Na herstel van Godsdienstvrijheid (1795) bleven de meeste (Utrechtse) kerken en kloosters in handen van de protestanten. De Catharijnekerk, de kloosterkerk van de Johannieters aan de Lange Nieuwstraat, kreeg de status van kathedraal in plaats van de Dom.
Architect Alfred Tepe bouwde tussen 1871 en 1905 alleen al zo’n 70 kerken in het land, Rooms Katholiek. Geïnspireerd door de gotiek van de middeleeuwen ontwikkelde hij een eigen neogotische stijl. Typerend daarbij is het gebruik van baksteen.
In 1869 werd in Utrecht het Bernulfusgilde opgericht. De daarbij aangesloten ambachtslieden/kunstenaars leverden een belangrijke bijdrage voor het bouwen en inrichten van de nieuwe kerken.
Door de omringende bebouwing is de Willibrorduskerk aan de buitenkant niet goed in haar geheel te zien, maar staande op de Dom toont zij zich ten volle. Tepe compenseerde de verscholen ligging door in de hoogte te werken. Hoger dan de Domkerk was echter niet toe gestaan. De Willibrorduskerk bezit een bijzonder kleurrijk interieur. De Krijtberg aan de Singel in Amsterdam, eveneens van Tepe, toont in inrichting sterke verwantschap met die van de Willibrordus. In de biografie over de dichter Jan Engelman ‘Op gezang en vlees belust’, uitgegeven bij Kwadraat, is het volgende geschreven:
‘Op school zal hem ook gedegen godsdienstkennis zijn bijgebracht, die met een levende ervaring werd aangevuld in de neogotische Willibrorduskerk, waar hij misdienaar was bij pastoor De Weijer en zijn kapelaans, en waar hij in het koor zong onder dirigent Anton Ponten sr. Utrechtse muziekkenners wisselden het bezoek aan de Willibrord af met dat aan de kathedraal van St. Catharina waar een geheel andere muziekcultuur heerste. De kleine Jan Engelman zong er zondagavond klassieke motetten, waarvan het koor er zo’n veertig op zijn vaste repertoire had’.
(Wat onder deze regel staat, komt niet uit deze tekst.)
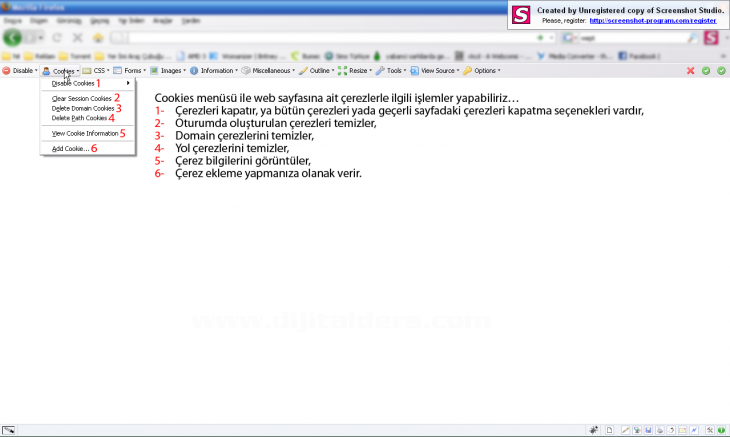This screenshot has width=730, height=437.
Task: Open the screenshot-program.com/register link
Action: [653, 19]
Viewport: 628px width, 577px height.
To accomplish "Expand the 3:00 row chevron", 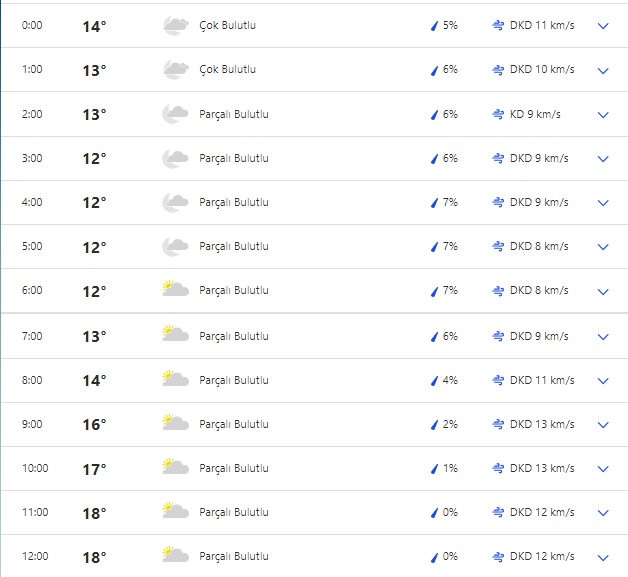I will click(602, 159).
De Willibrord staat op de plek waar zich ooit het logement Place Royale in de Minrebroederstraat zich bevond. Wolfgang Amadeus Mozart en Constantijn Huygens logeerden hier. De ingang aan de Minrebroederstraat was voor de welgestelde parochiaan. Bij binnenkomst zagen zij de deugden op de gewelven uitgebeeld; zij hadden een zitplaats in de verwarmde kant van de kerk. De ingang aan de Annastraat, de westkant, was voor de arme parochiaan. Deze zagen bij binnenkomst in het gewelf, geschilderde ondeugden.
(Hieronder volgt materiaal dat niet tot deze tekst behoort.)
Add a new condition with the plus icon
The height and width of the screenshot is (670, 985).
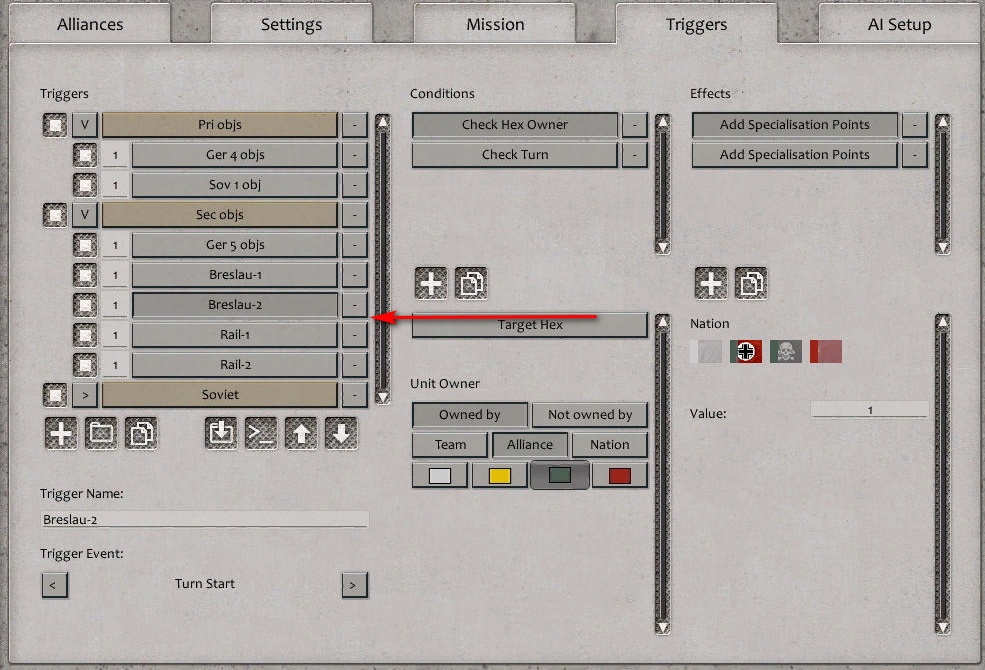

Aan de kant waar de armen zaten, was de kerk niet verwarmt. In de middeleeuwen toen het slachthuis nog achter het stadhuis stond werd de Annastraat ‘Vuilsteeg’ genoemd. Daar verwerkten ‘penswijven’ ingewanden om hiermee wat te verdienen.
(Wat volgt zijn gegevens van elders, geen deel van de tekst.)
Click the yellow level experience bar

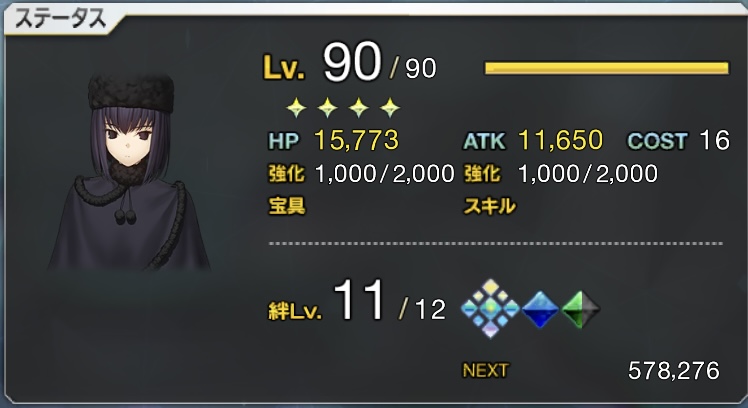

Toen de slagers, die lange messen mochten dragen, zich met de politiek gingen bemoeien, niet ongevaarlijk, werd het slachthuis verplaatst naar de Voorstraat en de Lange Nieuwstraat. In het kader van Trajectum Lumen, een lichtwandeling door de stad, bracht Titia Ex een ‘Halo’ aan die als het ware boven de kerk zweeft.